Decido salir en busca del amanecer. La playa está solitaria. Un viento fuerte mece las palmeras. Algunas personas comienzan el día corriendo por la playa o el andador. Un perro orina sobre las adelfas,  lanza un poco de arena con las patas traseras sobre sus desechos.

Deambulo sobre la playa. Los rayos del sol se niegan a aparecer. Sigo el andador para averiguar hasta dónde llega. A la derecha hoteles y comercios, a la izquierda la playa y el mar. Cocoteros se balancean al ritmo del viento.

Empieza a clarear. Un azul cobalto y translúcido aparece en el horizonte pero del sol no veo nada. El cielo se encuentra lleno de negros nubarrones. Hoy no tendré el gusto de disfrutar de la maravilla del amanecer.

Regreso a tiempo para el desayuno.
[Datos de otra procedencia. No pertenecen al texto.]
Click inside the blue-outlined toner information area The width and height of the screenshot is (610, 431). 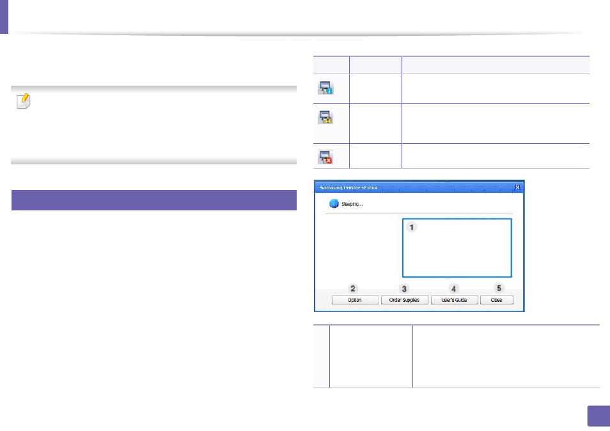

Mónica insiste en que pruebe los mojuelos y la leche, afirma que tienen un sabor especial, propio de la zona. Acepto con los primeros. Saben a buñuelo.
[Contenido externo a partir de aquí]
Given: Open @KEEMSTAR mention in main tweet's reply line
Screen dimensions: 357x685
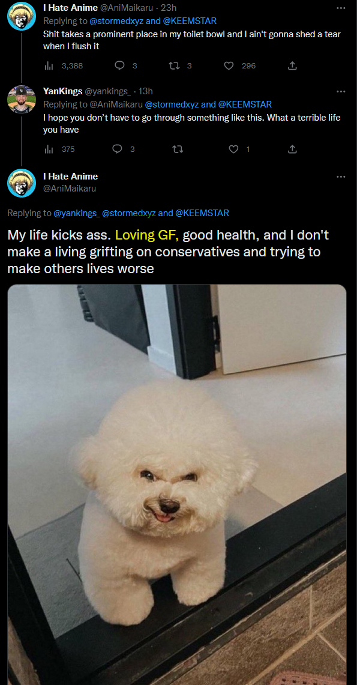Looking at the screenshot, I should tap(202, 213).
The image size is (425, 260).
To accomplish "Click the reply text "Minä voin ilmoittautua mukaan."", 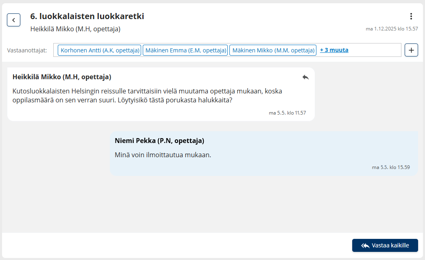I will tap(163, 155).
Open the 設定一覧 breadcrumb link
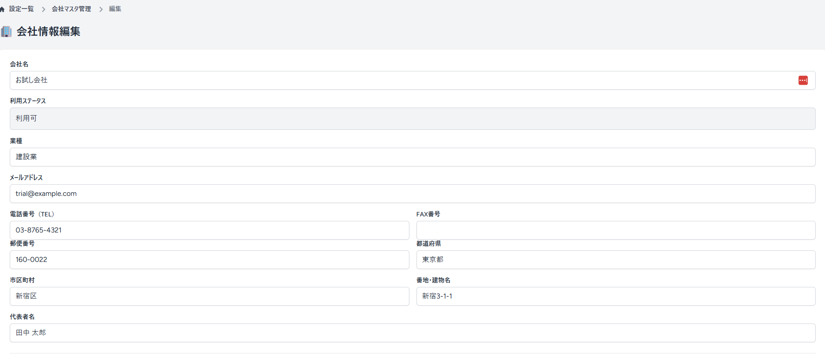The image size is (825, 361). tap(21, 9)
Una lluvia cálida cae gran parte de la mañana. Mónica no permite a su hijo que entre al mar, así que caminamos sobre el andador a todo lo largo. Un chipi chipi nos acompaña de vez en cuando. Mis amigos gozan de un excelente apetito. No perdemos ninguno de los alimentos en el hotel.

El menú del almuerzo varía poco. Siempre hay dos tipos de arroz y otros tres de carne, vegetales y verduras.  Demasiadas féculas para mí. Intentaré comenzar a balancear mi alimentación. Temo regresar con varios kilos de más.

La lluvia ha remitido. El niño se empeña en bañarse en el mar a pesar del mal tiempo. Prefiero caminar para conocer el centro de la población y el muelle Toninos, mañana saldremos de él para conocer el acuario. Quiero prever y evitar que  perdamos el viaje.

Voy preguntando hasta localizar el lugar. El pueblo no es grande, unas cuantas calles. Me ha tomado veinte minutos  llegar al muelle entre parada y parada curioseando en los comercios.

Regreso con la tranquilidad de haber ubicado el muelle de donde partiremos. Rumbo al hotel voy descubriendo estatuas que representan personajes típicos del lugar: la mujer negra con turbante, el hombre que toca las maracas, el corsario, el rasta. Es hora de la cena y ya me esperan los amigos.